Entrance for Studies in Finance

Case Study: Kirin キリンビール

キリンビールのM&A戦略
 キリンを始めとして、ビール各社は国内ビール市場の縮小傾向(2010年も前年比減 6年連続で前年割れ続く 国内ビール市場は前年比2-3%減少続く また一つの背景は需要・嗜好の多様化)を踏まえ、今後の成長のために、国内・海外での買収提携戦略を加速させている。
 キリンは国内では2007年に協和発酵を買収。2008年10月には協和発酵がキリンファーマを完全子会社化して、協和発酵キリンとするとともに協和発酵を子会社化するなど、すでに進出していた医薬品事業を強化。しかし2008年にはとくに対オーストラリアの企業買収戦略の加速に目立つものがあった。その後2009年から2010年にかけては、サントリーとの経営統合に取り組むものの2010年2月に破談。
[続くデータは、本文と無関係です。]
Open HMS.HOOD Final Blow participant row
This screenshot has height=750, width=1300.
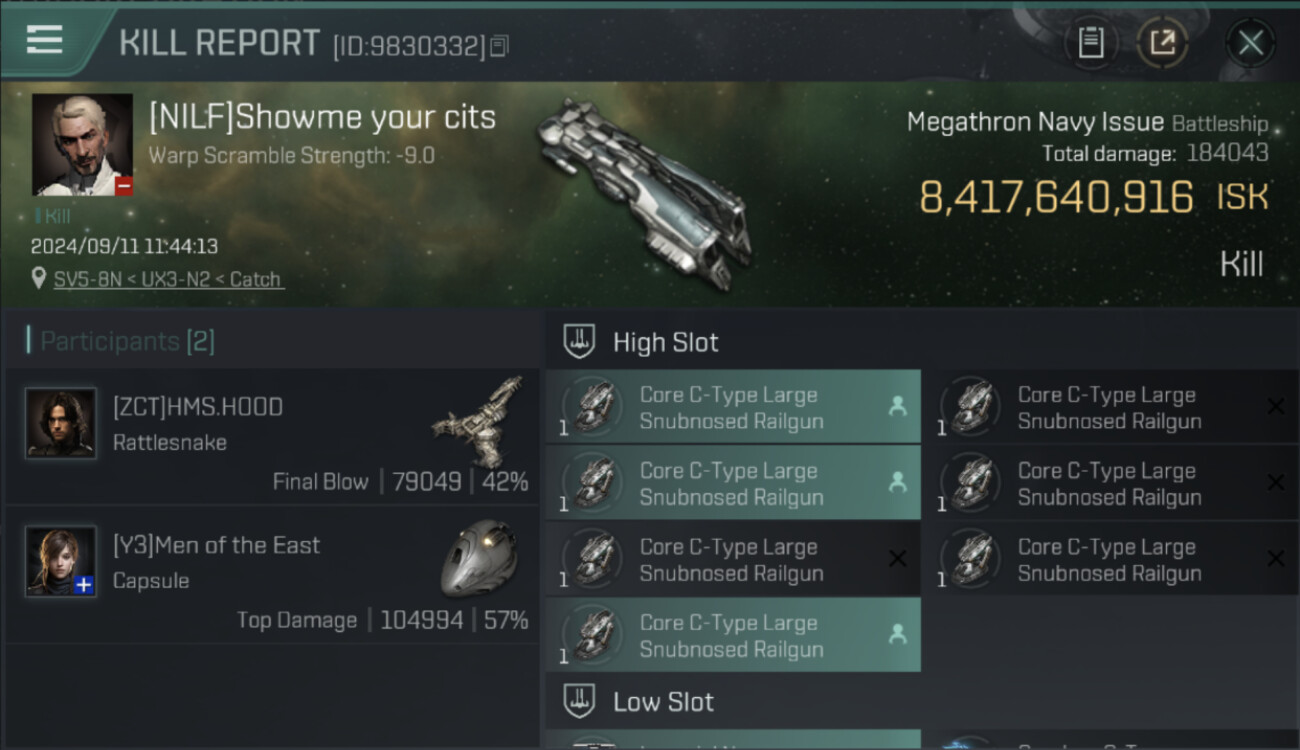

そしてこの破談後は再び内外で買収提携戦略を活発に展開している。
 国内酒類の減収傾向を医薬品の販売や海外(豪州やブラジルなど)の増収で補う戦略である。

国内では医薬品事業、清涼飲料事業に軸足
 キリンはもともと医薬品事業を抱えていたが2007年7月の持ち株会社(キリンHL)移行時にこの事業をキリンファーマとして独立させた。その後、キリンHLは、2007年10月、友好的TOBで協和発酵株28.49%を取得。2008年4月、協和発酵がキリンファーマを完全子会社化、同時に協和発酵へのキリンHLの持ち分は50.77%となった(連結子会社化)。2008年10月、協和発酵を存続会社として協和発酵キリンが発足した。
このようにキリンは、国内では、医薬品事業に力を入れ始めているほか、キリンビバレッジを通じたノンアルコール(清涼飲料)事業の育成を進めている(飲酒運転の厳罰化 健康志向などからビール系市場は縮小。他方、ノンアルコール飲料「キリンフリー」「午後の紅茶」などの販売ではヒットが生まれている。)。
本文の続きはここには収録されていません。